Croatian Roman Catholic prelate

Bishop Ivan Milovan (born 22 September 1940) is a Croatian Roman Catholic prelate who served as the Diocesan Bishop of Poreč-Pula since 18 November 1997 until his resignation on 14 June 2012.

==Life==
Bishop Milovan was born into a Croatian Roman Catholic family of Antun and Eufemija (née Petrović) in Istria, that in this time was governed by an Italians. After graduation and classical gymnasium in the diocesan seminary in Pazin, he was admitted to the Major Seminary here and consequently joined the Theological Faculty at the University of Zagreb, where studied from 1961 until 1964, and was ordained as priest on July 25, 1964 for the Roman Catholic Diocese of Poreč-Pula, after completed his philosophical and theological studies. He continued his studies at this university with a Licentiate of the Theology degree in 1965.

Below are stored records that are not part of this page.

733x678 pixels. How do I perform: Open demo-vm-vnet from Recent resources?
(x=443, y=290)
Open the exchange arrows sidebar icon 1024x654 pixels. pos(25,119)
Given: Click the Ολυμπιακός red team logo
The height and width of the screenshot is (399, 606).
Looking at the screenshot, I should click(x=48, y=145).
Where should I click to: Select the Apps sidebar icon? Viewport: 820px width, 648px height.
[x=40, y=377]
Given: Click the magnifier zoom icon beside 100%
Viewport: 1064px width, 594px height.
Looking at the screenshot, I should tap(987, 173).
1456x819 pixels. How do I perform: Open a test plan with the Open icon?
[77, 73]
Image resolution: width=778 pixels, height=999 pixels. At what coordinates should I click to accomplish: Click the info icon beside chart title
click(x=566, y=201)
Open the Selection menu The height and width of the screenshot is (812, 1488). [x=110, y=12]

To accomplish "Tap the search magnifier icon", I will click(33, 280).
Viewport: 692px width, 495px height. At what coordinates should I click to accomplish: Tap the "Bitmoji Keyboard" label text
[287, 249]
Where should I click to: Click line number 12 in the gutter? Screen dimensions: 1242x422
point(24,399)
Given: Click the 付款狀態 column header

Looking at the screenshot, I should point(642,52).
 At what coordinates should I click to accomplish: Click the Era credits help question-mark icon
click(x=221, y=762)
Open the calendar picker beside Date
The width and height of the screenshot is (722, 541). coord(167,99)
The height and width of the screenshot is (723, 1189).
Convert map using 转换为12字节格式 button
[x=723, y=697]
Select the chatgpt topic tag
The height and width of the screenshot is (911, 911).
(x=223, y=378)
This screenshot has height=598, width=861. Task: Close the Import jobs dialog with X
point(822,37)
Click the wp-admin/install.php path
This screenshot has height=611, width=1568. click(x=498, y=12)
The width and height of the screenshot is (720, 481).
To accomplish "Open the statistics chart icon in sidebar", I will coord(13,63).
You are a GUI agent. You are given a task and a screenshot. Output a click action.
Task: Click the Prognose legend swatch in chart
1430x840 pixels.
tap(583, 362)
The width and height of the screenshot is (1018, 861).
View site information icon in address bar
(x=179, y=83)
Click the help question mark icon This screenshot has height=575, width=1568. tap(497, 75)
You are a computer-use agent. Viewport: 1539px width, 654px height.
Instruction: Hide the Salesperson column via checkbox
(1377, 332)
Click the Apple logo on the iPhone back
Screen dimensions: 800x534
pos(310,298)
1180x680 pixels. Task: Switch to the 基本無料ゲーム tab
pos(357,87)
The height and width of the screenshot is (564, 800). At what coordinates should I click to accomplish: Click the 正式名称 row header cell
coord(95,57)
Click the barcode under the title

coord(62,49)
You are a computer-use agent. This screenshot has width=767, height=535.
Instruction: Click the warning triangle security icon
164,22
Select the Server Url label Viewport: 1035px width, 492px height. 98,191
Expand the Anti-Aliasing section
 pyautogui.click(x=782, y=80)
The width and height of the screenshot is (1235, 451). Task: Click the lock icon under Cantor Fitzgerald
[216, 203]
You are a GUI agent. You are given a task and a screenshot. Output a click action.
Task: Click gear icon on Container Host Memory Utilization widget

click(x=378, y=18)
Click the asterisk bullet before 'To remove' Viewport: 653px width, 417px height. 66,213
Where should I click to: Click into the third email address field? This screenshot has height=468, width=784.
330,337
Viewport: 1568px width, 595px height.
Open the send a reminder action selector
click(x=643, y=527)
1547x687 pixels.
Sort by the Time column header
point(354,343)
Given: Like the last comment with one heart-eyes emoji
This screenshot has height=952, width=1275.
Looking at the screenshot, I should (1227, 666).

After finished his education, Fr. Milovan served as the parish vicar in Poreč and at the same time the administrator of the parish of Nova Vas Porečka (1964–1965); then parish vicar in Rovinj (1965–1967); prefect of the Major Seminary in Pazin (1967–1970), pastoral associate in Rovinj (1970–1981), and pastor in Rovinj from 1981 until 1997.

On November 18, 1997, he was appointed by Pope John Paul II as the Diocesan Bishop of the Roman Catholic Diocese of Poreč-Pula. On January 10, 1998, he was consecrated as bishop by his predecessor, Archbishop Josip Bozanić and other prelates of the Roman Catholic Church in the Cathedral Basilica of the Assumption of Mary in Poreč.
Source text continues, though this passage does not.